It feels like the only time I can actually write is when I feel crummy. Like now. So I guess it’s good that I haven’t written in a while?
I don’t know the answer to that question and I’m not sure if I want to.
Anyway…
I’m in the midst of another round of “what’s the right combo of meds for Kate” and I wish I could tap out. This is a game I’ve played with multiple doctors for almost 16 years. Sometimes I think that it really is all a game, that it’s all bullshit and therapeutic meds just make everything worse. But then I get on the right combination and I remember what it feels like to feel “normal” again. Normal for me is being able to go to work, hold a conversation, take a shower, and leave my apartment without having a breakdown. You forget how difficult the simplest things can be until you have a depressive episode. Plus, meds tend to minimize these episodes, which is why I try to push out some of the hippie crap that’s always in my head about being “natural” and remember that meds are here to make me better. If I had diabetes I would take insulin, so what’s the difference?
Another reason I go along with it and keep holding out that there is this “right combo” of meds for me is because I know it’s too risky to go without them. I know what it’s like to actually feel crazy; to have a very skewed and limited sense of reality. It can be both terrifying and exciting at the same time, until reality (the real one, the one you can’t see) starts to fall apart around you. But you’re too delusional to care so you keep falling until you hit the bottom. I’ve hit that bottom a few times in my life, and it’s not a place I ever dare to get near ever again.
So I call my doctor when I feel crummy.
I trust him to make educated decisions about my mental health and he trusts me to tell him when something isn’t working. I have to, I’m a human not a computer so no alert will go off if my mood destabilizes (unfortunately, that would make so much easier). I have a similar agreement with my husband; as long I never give up on me, neither will he. I can imagine being married to someone who has an illness that you can’t usually see can be quite frustrating and draining, but he makes it look easy.

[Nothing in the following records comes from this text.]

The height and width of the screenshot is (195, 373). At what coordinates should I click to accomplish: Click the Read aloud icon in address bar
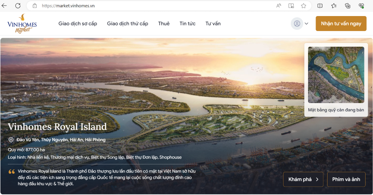(x=279, y=6)
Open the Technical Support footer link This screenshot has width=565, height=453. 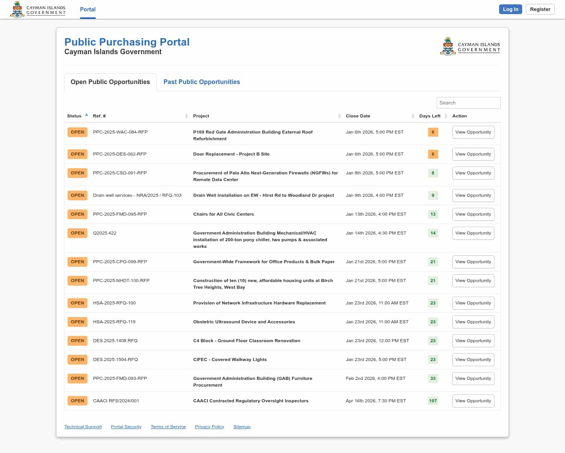83,427
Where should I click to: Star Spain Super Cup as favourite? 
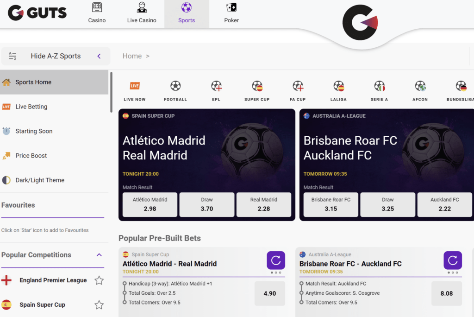pos(99,305)
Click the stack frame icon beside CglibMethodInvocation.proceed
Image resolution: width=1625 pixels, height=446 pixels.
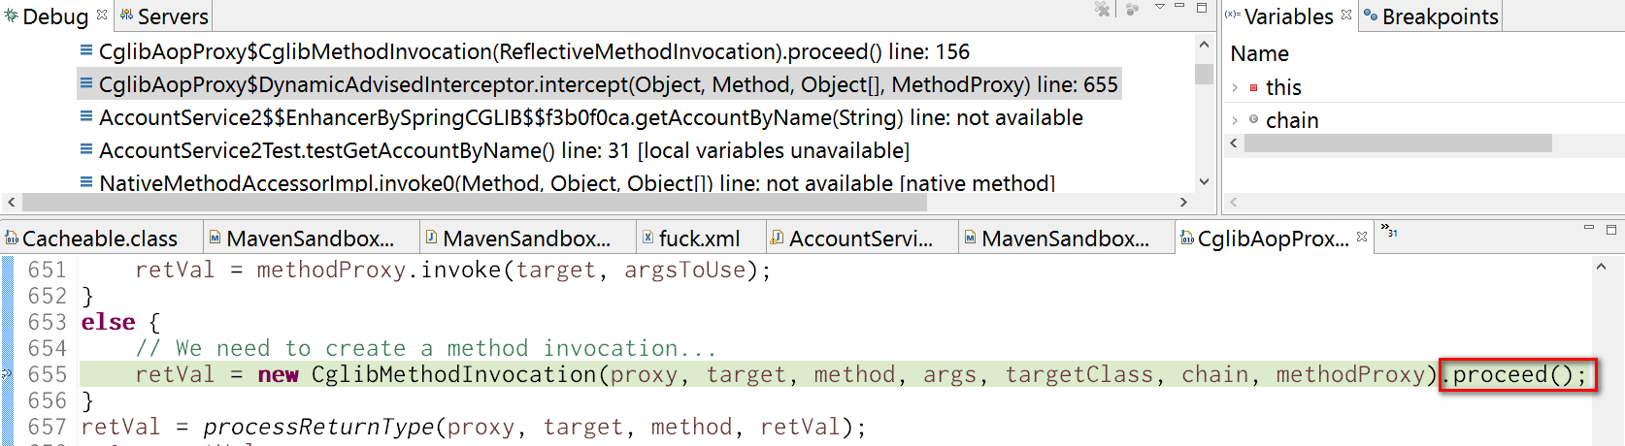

This gaming is getting harder to play because the stakes keep getting so much higher. When I could withdraw from college, live at my parents house, and use their insurance things weren’t as complicated. Now I have a (super amazing) marriage, a (legit) career, and a great life that I need to keep alive. And some day I’ll (god willing) have a tiny human being to keep alive.
So that’s why I keep playing this game.
I don’t think bipolar disorder is a game I can ever “win”, but I think if I can keep the upper hand at least most of the time then I’m doing just fine. And after 16 years of practice, I have a few tricks up my sleeve to keep me on top.